Molti si sono congratulati con i docenti e gli studenti dell'università per il loro coraggio e la loro continua resistenza [tr]:
Boğaziçi Üniversitesi öğrencisiyle, akademik kadrosuyla direndi. Melih Bulu artık rektör değil ! Tebrikler #BoğaziçiDireniyor Şimdi sıra şu antidemokratik atama sorununu çözmekte. https://t.co/FhRYZw6MIZ
— Banu Guven (@banuguven) July 15, 2021
L'università Boğaziçi ha resistito con i suoi quadri accademici e studenti. Melih Bulu non è più il rettore. Congratulazioni. Il prossimo passo è risolvere questa faccenda antidemocratica delle nomine.

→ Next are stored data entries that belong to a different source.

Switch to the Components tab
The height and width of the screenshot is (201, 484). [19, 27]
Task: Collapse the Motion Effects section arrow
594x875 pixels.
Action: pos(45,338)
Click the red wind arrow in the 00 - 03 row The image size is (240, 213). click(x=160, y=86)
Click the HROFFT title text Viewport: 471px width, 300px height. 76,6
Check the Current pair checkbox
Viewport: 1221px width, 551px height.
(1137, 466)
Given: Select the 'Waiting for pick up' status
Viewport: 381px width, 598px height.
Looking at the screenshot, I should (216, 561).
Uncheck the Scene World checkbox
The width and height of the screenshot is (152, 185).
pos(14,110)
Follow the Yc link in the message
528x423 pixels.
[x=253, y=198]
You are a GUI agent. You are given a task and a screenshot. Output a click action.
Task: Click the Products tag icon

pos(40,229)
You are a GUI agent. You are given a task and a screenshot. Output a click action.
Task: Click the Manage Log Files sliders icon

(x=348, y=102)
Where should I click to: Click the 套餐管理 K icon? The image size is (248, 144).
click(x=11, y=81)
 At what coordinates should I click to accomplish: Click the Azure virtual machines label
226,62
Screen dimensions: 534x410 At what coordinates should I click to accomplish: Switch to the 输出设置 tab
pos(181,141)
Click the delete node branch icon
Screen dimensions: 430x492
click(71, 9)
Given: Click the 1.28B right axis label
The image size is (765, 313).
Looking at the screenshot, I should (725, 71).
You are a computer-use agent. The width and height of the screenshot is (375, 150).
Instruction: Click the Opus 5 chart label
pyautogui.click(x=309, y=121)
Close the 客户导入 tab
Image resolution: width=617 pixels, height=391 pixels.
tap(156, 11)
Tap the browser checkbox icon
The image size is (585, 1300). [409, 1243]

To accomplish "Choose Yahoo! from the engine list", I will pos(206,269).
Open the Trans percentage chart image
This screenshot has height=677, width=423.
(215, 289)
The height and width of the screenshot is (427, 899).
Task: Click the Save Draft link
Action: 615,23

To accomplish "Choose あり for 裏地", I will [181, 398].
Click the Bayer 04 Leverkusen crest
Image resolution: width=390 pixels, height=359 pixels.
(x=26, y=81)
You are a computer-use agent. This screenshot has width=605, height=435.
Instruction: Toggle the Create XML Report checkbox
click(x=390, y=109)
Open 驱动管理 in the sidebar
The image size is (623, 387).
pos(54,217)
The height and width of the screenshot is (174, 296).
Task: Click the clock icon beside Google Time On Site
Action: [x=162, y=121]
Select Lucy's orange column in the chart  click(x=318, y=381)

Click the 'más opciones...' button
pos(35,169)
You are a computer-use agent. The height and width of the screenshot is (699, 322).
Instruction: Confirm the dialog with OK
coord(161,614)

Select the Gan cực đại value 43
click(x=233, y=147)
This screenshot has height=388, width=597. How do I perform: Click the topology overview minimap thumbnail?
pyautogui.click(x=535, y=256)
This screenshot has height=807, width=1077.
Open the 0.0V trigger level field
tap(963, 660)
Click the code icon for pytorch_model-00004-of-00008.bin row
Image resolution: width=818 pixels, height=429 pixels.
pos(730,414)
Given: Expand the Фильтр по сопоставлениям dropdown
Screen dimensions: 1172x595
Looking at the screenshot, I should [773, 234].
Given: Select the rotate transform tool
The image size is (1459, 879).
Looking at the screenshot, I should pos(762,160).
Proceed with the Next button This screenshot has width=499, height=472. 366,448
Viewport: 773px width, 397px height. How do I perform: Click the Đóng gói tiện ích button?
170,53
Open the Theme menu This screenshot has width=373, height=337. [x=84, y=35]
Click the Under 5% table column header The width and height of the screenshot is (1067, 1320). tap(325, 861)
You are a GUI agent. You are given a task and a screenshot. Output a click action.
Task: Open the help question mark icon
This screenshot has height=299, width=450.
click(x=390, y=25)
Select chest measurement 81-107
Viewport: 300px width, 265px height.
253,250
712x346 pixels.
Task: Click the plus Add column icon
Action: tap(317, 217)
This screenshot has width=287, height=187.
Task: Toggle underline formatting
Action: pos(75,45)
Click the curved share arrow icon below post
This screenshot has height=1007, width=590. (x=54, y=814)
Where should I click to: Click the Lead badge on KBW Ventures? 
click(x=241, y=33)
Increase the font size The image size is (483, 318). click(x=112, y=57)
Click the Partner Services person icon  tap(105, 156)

My deepest respect and congratulations to the students and teachers at Boğaziçi University who peacefully protested the newly appointed rector for over 6 months. May the removal of Melih Bulu be a victory for academic freedom and the university’s independence. pic.twitter.com/DACyqVZJdL
— Jannes Tessmann (@jannes_tessmann) July 15, 2021
Direndiler ve kazandılar…
Tebrikler Boğaziçi ???7 ay önce Boğaziçi'ne atanan Rektör Melih Bulu, geldiği gibi Cumhurbaşkanlığı kararnamesi ile görevden alındı. #BoğaziciDireniyor #melihbulu
Karikatür: Firuz Kutal pic.twitter.com/sFXvir5xQS
— Serkan Ocak (@serkanocakkk) July 15, 2021
Hanno resistito e hanno vinto. Congratulazioni Boğaziçi. Così come era stato nominato 7 mesi fa, Melih Bulu è stato rimosso dall'incarico con un decreto presidenziale.
Ora incombono discussioni su chi sarà il prossimo rettore, poiché poco dopo l'annuncio, un gruppo di solidarietà di Boğaziçi ha twittato che l'università continuerà la sua resistenza contro qualsiasi rettore nominato non democraticamente [tr]:
Melih Bulu'nun yerine atanacak, Boğaziçi içinden veya dışarıdan yeni bir kayyumu kabul etmiyoruz. Üniversitenin tüm bileşenlerini seçime çağrıyoruz. #TümKayyumlarGidecek
— Boğaziçi Dayanışması (@boundayanisma) July 15, 2021
Non accetteremo un nuovo incarico governativo dall'università o da fuori, in sostituzione di Melih Bulu. Invitiamo tutti gli elettori universitari all'elezione.
Il gruppo ha anche affermato [Tr] che continuerà a denunciare e chiedere responsabilità al personale di sicurezza del campus e agli agenti di polizia che hanno commesso violenze contro gli studenti durante le proteste all'inizio di quest'anno.